Chương Mỹ is a former district (huyện) of Hanoi in the Red River Delta region of Vietnam.

==Geography==
Chương Mỹ district is bordered by Hà Đông district and Thanh Oai district to the east, Hòa Bình province to the west, Mỹ Đức district and Ứng Hòa district to the south, Quốc Oai district to the north.

The district is the site of the Battle of Tốt Động – Chúc Động in 1426 which secured Vietnam's independence from Ming China. Tốt Động and Chúc Động are two villages 6 km apart. Trẩm Mountain is situated in Long Châu hamlet, Phụng Châu, 20 km from Hanoi.
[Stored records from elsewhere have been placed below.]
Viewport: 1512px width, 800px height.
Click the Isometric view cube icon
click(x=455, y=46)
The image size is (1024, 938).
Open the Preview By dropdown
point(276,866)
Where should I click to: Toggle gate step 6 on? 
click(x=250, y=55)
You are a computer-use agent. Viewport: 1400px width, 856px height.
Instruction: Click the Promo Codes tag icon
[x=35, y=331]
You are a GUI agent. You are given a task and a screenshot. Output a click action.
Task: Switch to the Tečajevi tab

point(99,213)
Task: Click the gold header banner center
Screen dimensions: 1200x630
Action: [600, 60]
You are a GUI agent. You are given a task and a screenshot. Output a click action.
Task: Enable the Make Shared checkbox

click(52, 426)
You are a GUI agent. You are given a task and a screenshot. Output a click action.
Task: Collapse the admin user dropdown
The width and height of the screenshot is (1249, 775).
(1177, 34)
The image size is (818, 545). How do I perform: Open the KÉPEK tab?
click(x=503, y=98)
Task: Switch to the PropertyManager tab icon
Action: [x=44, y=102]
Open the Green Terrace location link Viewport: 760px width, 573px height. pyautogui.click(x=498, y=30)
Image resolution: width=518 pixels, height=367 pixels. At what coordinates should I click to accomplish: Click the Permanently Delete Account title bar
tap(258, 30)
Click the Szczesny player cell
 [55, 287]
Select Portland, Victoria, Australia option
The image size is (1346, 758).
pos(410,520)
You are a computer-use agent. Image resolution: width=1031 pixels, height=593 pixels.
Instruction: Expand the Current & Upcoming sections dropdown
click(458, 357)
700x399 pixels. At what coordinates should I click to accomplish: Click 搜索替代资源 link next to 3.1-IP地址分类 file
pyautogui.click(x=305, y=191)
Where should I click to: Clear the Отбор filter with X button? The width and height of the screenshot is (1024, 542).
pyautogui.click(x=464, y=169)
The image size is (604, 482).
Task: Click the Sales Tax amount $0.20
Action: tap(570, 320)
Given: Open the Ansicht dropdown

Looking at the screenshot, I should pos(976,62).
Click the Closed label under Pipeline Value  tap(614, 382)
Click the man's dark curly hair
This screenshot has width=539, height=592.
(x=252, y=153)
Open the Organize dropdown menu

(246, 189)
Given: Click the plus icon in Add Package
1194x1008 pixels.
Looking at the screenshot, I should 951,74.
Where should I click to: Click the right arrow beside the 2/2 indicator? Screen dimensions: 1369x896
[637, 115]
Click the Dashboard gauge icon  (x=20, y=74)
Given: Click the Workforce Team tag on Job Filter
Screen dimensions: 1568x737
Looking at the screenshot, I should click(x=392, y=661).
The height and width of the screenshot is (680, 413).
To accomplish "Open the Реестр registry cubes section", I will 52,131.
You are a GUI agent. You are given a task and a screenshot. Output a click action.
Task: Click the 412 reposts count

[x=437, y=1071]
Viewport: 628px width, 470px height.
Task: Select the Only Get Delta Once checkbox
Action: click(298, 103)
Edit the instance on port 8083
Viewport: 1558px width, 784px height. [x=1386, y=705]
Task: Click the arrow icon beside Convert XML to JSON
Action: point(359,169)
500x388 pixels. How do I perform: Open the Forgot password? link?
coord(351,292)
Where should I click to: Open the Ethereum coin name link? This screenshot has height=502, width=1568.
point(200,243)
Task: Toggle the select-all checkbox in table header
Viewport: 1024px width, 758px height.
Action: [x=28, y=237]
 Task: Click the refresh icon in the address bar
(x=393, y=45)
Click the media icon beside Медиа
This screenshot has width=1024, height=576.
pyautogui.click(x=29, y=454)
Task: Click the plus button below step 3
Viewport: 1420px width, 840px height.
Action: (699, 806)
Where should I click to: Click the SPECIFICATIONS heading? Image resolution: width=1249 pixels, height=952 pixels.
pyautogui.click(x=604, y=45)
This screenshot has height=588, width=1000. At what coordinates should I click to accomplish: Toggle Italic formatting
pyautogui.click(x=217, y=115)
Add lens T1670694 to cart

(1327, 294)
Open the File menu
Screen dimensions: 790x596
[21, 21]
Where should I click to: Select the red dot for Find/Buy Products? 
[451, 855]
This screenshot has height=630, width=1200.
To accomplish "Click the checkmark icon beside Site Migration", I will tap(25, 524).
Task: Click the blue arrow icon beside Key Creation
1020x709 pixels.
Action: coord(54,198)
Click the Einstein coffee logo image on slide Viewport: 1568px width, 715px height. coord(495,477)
Chương Mỹ district is subdivided to 32 commune-level subdivisions, including the two townships of Chúc Sơn (district capital), Xuân Mai and the rural communes of: Đại Yên, Đông Phương Yên, Đông Sơn, Đồng Lạc, Đồng Phú, Hòa Chính, Hoàng Diệu, Hoàng Văn Thụ, Hồng Phong, Hợp Đồng, Hữu Văn, Lam Điền, Mỹ Lương, Nam Phương Tiến, Ngọc Hòa, Phú Nam An, Phú Nghĩa, Phụng Châu, Quảng Bị, Tân Tiến, Thanh Bình, Thụy Hương, Thủy Xuân Tiên, Thượng Vực, Tiên Phương, Tốt Động, Trần Phú, Trung Hòa, Trường Yên, Văn Võ.